> RECORDS TO PROCESS:

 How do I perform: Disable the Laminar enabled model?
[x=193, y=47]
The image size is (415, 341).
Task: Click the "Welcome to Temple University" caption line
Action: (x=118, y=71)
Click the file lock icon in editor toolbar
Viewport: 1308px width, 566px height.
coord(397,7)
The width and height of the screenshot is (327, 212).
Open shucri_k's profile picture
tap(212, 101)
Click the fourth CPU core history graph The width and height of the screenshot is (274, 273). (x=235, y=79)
==
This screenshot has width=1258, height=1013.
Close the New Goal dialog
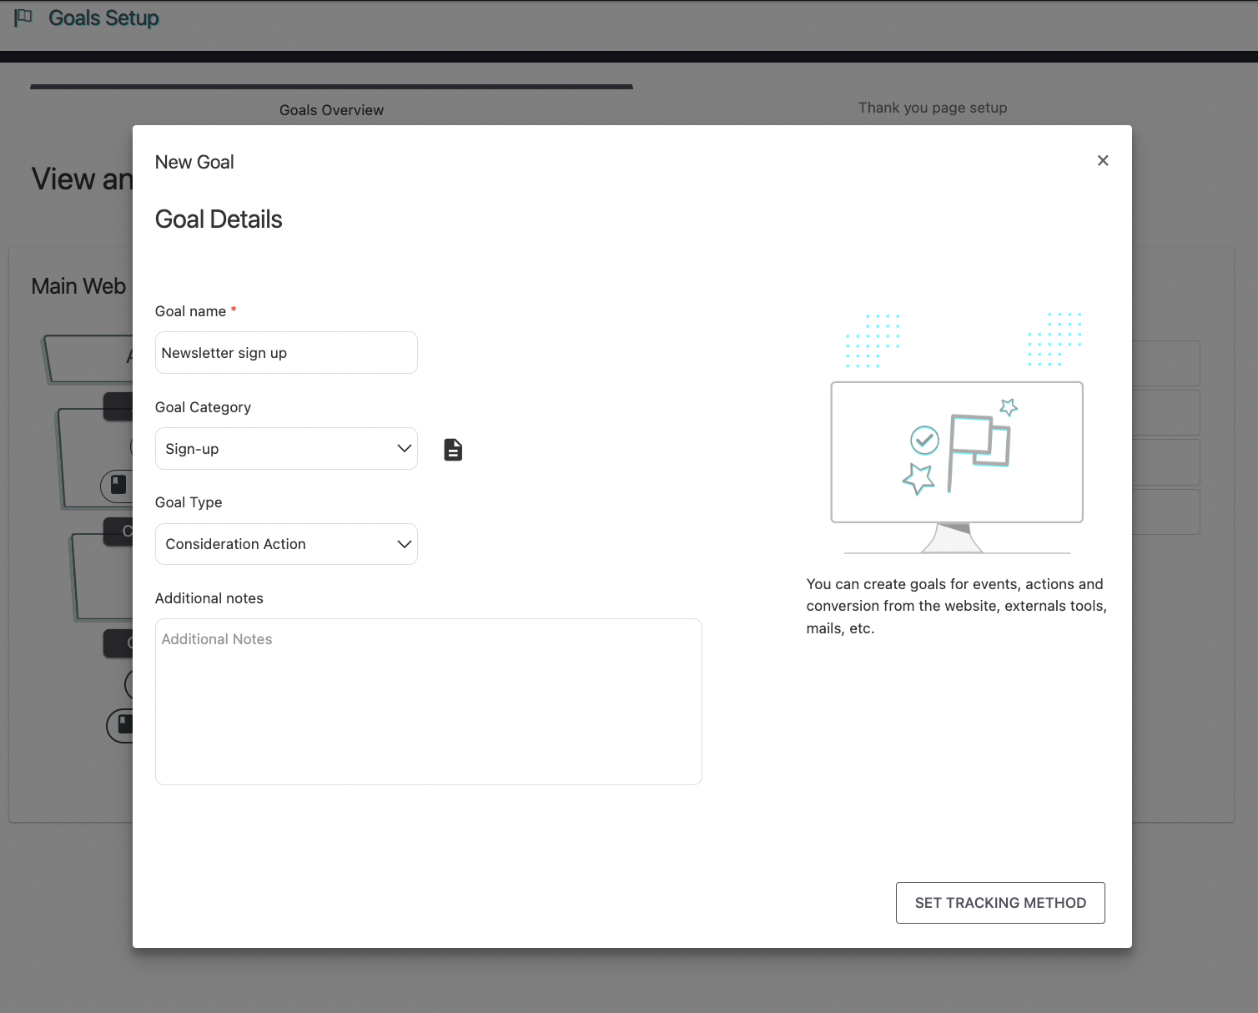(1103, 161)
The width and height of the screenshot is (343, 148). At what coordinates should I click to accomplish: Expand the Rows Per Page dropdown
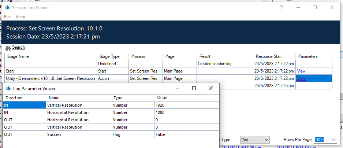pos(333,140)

> YOUR TASK: Among the entries above, the line containing "Open shucri_k's profile picture", the line containing "Click the fourth", and all lines between them are to be restated word for word; nothing else belongs in the reply.

> SOLUTION TO THIS PROBLEM:
Open shucri_k's profile picture
tap(212, 101)
Click the fourth CPU core history graph The width and height of the screenshot is (274, 273). (x=235, y=79)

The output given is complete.